Finally, despite the advances presented in the papers discussed above, I find myself questioning the magnitude of game theory's utility in addressing issues such as AI cooperation and alignment. Game theory takes player payoffs as axiomatic, using these given facts to explore courses of action and how desirable they are for each player. However, if we focus on questions of human-agent cooperation we eventually have to face the problem of encoding complex human utilities into the scalar values that game theory works with. It is not inconceivable that this is a harder problem than those dealt with within game theory, potentially drastically reducing game theory's potency in solving problems of human-agent cooperation.
Furthermore, I have developed the intuition that game theory is ill-equipped to deal with more complex cooperative scenarios, and may quickly become unwieldy due to its rather rigid structure. This is perhaps backed-up by Conitzer and Sandholm's computational hardness results discussed above. In the case of Stackelberg games in particular, computation of an optimal strategy is NP-hard for all but a few of the simplest game formulations, with restrictions on the number of players, whether the game is normal-form or Bayesian, and whether mixed strategies are considered. I would like to stress that this is still very much an intuition and I unfortunately have not had enough time to fully explore these questions.
Reflection on the project
In addition to giving me the opportunity and incentive to dive into and learn about topics outside my current focus, completing this project has taught me plenty about my own work practices as well as some of the challenges of carrying out individual research.
Finding a specific enough question is hard
This project went through quite a few iterations, having begun life as focusing on the comparison of near- and long-term problems and approaches in AI safety. Initially I followed a trail of thought that led me to explore topics in computational social choice theory and its applications to AI. While an interesting subject in its own right, this felt as though it was not going in a very productive direction, so I changed my focus to the Cooperative AI paper. Over time, this was narrowed down to the commitment problem, where the aim of the project would be to conduct a literature review of commitment in AI, using the section in the Cooperative AI paper as a launchpad. After realising that this was still a giant body of literature, I finally zoomed in further on Stackelberg games.

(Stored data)
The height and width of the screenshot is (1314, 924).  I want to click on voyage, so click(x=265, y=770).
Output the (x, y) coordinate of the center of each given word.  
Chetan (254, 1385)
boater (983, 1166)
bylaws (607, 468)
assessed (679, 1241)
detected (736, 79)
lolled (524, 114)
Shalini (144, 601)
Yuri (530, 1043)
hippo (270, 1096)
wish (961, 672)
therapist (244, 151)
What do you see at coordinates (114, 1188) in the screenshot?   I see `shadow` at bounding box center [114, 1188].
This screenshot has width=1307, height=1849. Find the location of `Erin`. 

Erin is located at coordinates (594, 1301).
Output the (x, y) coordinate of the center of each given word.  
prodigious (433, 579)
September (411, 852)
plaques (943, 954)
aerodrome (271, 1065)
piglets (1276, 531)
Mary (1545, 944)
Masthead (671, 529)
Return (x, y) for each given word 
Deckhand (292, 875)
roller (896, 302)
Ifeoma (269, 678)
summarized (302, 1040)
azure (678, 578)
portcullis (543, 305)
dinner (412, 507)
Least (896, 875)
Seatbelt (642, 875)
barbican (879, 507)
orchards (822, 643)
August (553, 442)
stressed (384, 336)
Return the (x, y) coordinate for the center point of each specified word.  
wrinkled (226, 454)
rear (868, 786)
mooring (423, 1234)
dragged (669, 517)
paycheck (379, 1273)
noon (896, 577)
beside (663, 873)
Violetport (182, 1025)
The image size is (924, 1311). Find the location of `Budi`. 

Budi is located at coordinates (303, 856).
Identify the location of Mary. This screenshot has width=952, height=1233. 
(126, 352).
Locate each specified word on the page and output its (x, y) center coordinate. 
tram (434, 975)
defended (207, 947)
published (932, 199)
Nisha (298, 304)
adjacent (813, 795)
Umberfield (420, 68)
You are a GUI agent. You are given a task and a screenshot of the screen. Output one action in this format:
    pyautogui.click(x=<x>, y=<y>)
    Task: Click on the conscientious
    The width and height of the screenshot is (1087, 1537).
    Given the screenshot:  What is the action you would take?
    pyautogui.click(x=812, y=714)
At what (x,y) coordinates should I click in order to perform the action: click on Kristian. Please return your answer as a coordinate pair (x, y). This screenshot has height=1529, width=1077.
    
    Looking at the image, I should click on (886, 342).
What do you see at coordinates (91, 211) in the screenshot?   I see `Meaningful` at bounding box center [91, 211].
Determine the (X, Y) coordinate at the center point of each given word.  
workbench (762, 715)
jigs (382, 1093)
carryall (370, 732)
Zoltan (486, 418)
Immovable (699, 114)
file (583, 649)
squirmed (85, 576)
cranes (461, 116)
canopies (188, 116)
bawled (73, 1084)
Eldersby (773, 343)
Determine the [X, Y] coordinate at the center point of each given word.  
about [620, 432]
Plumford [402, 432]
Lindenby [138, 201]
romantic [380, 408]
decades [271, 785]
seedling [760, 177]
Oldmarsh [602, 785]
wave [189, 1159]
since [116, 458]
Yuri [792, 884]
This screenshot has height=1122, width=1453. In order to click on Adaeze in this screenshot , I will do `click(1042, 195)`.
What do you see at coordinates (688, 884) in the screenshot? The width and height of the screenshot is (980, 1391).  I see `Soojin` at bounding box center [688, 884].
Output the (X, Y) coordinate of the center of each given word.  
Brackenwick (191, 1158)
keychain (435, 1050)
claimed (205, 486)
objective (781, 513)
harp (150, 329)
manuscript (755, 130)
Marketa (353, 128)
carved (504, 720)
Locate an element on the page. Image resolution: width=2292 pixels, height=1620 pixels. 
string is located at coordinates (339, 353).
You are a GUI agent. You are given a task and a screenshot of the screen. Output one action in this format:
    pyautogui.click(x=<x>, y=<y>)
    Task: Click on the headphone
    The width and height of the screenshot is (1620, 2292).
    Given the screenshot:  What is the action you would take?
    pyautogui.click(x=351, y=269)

— What the task requires —
Rewrite the stretch of the game theory passage from "Finally, despite the" through "of human-agent cooperation.", replacing "human-agent cooperation" with "human-machine cooperation". The lines have no connection to the text.

— Written solution —
Finally, despite the advances presented in the papers discussed above, I find myself questioning the magnitude of game theory's utility in addressing issues such as AI cooperation and alignment. Game theory takes player payoffs as axiomatic, using these given facts to explore courses of action and how desirable they are for each player. However, if we focus on questions of human-machine cooperation we eventually have to face the problem of encoding complex human utilities into the scalar values that game theory works with. It is not inconceivable that this is a harder problem than those dealt with within game theory, potentially drastically reducing game theory's potency in solving problems of human-machine cooperation.